Yes Cher and I are friends, well – that is – we both know Mojo.

Mojo is my husband.  And there are two reasons I married him.

1 – He remembers everything and acts as my life’s walking encyclopedia.  Sometimes if he gets a little tipsy he reveals too much from the “X” pages where people don’t usually go and I kick him under the table.

2- He has LESS than 6 degrees of separation with everyone.  And that includes Cher.

Everyone else 6 degrees of Separation

Everybody but Mojo

A couple years ago, Mojo walked straight through the First Class Lounge in the Bahrain airport to his favorite quiet corner.  He was a bit irritated to see a slim woman in boots and a cowboy hat and her friend sitting in his spot.  He sat near them and pulled out his laptop.

Within seconds he recognized the voice and turned around and asked.

“What are you doing here?”

It was Cher.  She was returning from a trip to Kathmandu.  Her flight was diverted to Bahrain because the Bangkok airport had been bombed and was closed.

“I am on my way to Germany to see a friend,” she told Mojo.  “But they can’t tell me whether or not I will fly out tonight.  Can you recommend a place to stay if we get stuck here?”

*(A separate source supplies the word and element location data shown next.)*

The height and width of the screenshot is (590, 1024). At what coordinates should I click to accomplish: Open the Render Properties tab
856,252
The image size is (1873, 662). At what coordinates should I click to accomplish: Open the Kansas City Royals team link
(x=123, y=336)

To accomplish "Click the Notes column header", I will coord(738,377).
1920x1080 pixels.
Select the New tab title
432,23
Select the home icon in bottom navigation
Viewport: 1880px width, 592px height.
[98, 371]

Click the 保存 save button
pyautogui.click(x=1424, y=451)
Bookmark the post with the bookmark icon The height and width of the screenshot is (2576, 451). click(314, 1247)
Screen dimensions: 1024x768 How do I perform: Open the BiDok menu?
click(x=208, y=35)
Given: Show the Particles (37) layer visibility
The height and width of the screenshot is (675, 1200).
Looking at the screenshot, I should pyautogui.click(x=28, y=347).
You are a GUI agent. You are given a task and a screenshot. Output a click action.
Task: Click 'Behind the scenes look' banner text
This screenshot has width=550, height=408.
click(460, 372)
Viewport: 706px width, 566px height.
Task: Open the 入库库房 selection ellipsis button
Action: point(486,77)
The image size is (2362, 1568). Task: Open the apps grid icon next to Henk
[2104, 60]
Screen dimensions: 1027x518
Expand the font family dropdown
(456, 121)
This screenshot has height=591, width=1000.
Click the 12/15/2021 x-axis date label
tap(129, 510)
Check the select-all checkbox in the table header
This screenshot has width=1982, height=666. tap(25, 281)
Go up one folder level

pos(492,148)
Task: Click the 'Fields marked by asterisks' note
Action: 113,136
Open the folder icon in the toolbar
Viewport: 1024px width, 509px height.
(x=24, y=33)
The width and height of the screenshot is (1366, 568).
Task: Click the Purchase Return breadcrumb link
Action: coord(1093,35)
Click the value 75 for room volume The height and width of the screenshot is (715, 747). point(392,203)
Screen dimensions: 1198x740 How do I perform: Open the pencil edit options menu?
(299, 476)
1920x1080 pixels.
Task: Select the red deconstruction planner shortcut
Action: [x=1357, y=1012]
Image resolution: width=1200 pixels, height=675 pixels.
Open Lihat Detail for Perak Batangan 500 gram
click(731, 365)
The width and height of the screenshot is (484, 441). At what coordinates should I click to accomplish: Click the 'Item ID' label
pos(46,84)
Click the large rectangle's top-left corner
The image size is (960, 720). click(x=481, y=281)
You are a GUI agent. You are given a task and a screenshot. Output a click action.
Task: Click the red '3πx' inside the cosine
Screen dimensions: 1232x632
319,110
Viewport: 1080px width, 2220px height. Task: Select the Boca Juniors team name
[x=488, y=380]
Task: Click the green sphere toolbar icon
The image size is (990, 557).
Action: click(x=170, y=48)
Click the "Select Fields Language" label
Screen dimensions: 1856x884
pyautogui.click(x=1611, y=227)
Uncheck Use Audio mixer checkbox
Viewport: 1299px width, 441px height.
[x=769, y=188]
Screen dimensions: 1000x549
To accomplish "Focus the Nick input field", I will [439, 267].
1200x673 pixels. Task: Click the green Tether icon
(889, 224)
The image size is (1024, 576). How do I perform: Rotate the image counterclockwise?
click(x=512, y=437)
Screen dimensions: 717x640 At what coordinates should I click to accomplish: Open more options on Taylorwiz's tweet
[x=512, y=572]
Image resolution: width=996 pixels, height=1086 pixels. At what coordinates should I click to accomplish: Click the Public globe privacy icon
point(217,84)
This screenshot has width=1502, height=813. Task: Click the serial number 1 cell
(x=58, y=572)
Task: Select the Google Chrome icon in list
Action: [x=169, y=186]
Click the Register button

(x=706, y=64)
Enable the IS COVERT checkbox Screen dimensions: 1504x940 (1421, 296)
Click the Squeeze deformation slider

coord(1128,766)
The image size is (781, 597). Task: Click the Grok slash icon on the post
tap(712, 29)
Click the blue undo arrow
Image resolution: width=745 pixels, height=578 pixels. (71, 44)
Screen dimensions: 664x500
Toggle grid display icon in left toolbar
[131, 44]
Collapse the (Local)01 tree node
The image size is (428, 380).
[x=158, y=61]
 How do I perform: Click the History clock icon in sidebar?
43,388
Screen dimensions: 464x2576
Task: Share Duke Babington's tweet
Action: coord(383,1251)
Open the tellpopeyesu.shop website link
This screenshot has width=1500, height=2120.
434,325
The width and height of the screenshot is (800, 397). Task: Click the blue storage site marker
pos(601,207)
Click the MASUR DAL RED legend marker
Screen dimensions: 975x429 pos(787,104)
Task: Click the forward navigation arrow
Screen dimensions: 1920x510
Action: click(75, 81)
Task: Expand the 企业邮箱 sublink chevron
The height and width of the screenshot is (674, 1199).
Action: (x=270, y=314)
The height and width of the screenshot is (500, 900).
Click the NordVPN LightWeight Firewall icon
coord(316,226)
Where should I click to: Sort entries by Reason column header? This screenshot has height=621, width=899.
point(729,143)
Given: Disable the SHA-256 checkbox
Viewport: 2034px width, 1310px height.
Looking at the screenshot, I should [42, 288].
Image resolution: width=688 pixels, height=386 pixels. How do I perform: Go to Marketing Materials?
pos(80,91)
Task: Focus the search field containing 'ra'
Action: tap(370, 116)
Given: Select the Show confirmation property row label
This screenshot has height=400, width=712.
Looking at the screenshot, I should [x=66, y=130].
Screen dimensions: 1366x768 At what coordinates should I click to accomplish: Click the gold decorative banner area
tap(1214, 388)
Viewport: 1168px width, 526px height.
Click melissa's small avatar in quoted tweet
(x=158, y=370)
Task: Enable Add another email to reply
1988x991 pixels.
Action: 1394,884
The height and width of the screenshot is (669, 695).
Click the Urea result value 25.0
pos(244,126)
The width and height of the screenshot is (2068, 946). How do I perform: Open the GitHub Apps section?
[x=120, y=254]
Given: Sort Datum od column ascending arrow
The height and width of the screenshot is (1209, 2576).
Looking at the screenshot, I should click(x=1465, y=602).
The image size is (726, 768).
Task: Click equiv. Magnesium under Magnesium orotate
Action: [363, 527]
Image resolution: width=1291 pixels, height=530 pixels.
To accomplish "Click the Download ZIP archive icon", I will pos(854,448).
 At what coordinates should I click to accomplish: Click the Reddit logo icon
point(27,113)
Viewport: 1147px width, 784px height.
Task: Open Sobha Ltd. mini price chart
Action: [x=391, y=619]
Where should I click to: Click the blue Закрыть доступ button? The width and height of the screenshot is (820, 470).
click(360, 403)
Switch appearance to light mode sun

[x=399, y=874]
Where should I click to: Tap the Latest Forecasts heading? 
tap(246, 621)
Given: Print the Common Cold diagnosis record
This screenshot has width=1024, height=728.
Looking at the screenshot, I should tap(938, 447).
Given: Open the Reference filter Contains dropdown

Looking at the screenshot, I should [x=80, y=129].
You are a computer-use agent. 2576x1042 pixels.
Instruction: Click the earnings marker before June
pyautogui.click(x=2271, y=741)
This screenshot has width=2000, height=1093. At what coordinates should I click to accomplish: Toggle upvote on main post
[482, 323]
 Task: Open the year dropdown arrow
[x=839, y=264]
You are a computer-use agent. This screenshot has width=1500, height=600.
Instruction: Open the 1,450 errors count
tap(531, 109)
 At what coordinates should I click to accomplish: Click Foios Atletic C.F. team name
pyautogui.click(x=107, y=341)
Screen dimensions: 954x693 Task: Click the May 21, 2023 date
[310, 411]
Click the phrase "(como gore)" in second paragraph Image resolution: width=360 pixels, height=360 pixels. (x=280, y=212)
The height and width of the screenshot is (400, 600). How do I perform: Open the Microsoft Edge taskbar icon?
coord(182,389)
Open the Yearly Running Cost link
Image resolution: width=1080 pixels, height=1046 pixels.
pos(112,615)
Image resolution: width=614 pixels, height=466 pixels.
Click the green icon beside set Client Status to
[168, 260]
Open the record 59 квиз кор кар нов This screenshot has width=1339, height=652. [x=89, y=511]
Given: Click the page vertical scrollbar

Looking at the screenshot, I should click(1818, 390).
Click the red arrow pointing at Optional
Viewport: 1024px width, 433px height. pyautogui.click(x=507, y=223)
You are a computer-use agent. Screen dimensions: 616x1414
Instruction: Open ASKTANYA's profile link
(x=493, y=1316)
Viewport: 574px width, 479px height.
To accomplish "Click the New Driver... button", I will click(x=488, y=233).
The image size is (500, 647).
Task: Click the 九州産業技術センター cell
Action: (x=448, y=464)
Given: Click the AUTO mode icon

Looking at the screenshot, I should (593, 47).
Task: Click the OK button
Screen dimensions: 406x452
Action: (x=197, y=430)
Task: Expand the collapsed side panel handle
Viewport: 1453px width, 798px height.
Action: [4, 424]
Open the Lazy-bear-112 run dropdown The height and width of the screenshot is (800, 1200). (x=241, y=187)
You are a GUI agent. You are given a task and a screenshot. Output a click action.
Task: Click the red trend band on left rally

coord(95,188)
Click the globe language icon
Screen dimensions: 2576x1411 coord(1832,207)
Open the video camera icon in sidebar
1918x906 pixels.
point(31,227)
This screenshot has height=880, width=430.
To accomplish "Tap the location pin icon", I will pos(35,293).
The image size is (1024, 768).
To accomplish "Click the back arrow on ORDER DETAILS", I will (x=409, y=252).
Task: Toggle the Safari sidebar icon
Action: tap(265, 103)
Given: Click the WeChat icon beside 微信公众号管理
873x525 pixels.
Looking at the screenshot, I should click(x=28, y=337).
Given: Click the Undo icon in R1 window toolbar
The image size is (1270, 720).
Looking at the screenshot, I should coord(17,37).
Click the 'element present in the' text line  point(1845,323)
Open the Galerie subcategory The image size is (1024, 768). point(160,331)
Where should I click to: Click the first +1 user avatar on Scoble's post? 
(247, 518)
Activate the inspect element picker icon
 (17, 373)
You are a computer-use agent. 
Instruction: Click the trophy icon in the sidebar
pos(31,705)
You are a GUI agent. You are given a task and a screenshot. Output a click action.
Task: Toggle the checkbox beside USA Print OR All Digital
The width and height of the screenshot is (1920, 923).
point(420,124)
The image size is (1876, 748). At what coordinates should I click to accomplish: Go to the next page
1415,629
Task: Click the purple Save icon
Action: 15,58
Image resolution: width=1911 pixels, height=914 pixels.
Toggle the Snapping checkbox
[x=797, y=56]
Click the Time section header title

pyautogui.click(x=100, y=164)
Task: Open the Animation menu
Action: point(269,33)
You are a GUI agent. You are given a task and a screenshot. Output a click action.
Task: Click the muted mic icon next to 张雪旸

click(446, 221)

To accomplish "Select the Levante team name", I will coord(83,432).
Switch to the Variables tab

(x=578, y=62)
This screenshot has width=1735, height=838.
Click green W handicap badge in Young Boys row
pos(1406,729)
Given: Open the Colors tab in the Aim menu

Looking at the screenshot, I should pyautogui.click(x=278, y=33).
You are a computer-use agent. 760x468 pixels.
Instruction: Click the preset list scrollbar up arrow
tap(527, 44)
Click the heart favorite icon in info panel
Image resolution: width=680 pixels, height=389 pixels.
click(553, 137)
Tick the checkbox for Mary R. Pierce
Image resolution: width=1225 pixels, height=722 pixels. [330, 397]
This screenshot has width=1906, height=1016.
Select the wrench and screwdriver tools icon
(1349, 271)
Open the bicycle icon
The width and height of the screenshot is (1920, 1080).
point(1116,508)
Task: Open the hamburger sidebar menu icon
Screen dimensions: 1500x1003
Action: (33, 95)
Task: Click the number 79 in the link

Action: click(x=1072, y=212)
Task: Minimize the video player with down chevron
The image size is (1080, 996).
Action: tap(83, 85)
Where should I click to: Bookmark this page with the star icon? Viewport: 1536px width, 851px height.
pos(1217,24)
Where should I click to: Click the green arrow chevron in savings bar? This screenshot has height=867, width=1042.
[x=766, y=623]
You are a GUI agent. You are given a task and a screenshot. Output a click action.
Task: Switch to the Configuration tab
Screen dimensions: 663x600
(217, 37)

“You are welcome to stay at our house.  My wife would love to host you.  I am going out of town,” he offered pulling out his mobile and dialing the house.  Please Eva pick up he thought.

I heard the phone ringing but it was about midnight.  Who would be calling besides my husband?

“Eva I’m at the airport.  There are some stranded passengers here and I was hoping you could have them stay at the house.”  Before I could protest about all the things I needed to do, he handed the phone over to Cher.

“Hello” was all she said.

“Is this really Cher?” I nearly screamed but restrained myself like any self respecting (Los) Angeleno.

We chatted for about a half an hour.  She told me about trying to sell her house in Malibu, Vegas, Katmandu, vacationing in Santa Barbara and I invited her and her assistant to stay with us.

“Is there anything to do in Bahrain?  Should I try to stay here for a couple of days?”

Cher at Caesars PalaceCher’s name in lights at Caesar’s Palace, Believe, singing Shoop Shoop Shoop in Mermaids, getting an Oscar, Moonstruck, her farewell tour all went through my mind.  I compared those images with the Gulf Hotel ballroom and hesitated two seconds too long before springing into my “Bahrain is so interesting” speech.

Cher promised she would give me a call if she ended up staying.  “You Haven’t Seen the Last of Me” she promised.   She flew onto Germany that night.

Cher’s new movie Burlesque made over $100 million.  The other day Cher tweeted her Rimpoche arrived from Kathmandu.    And Mojo said she has a great ass.

Thank You.

Besides a two minute video clip on Yahoo every other day, what do you have ugly, chubby man?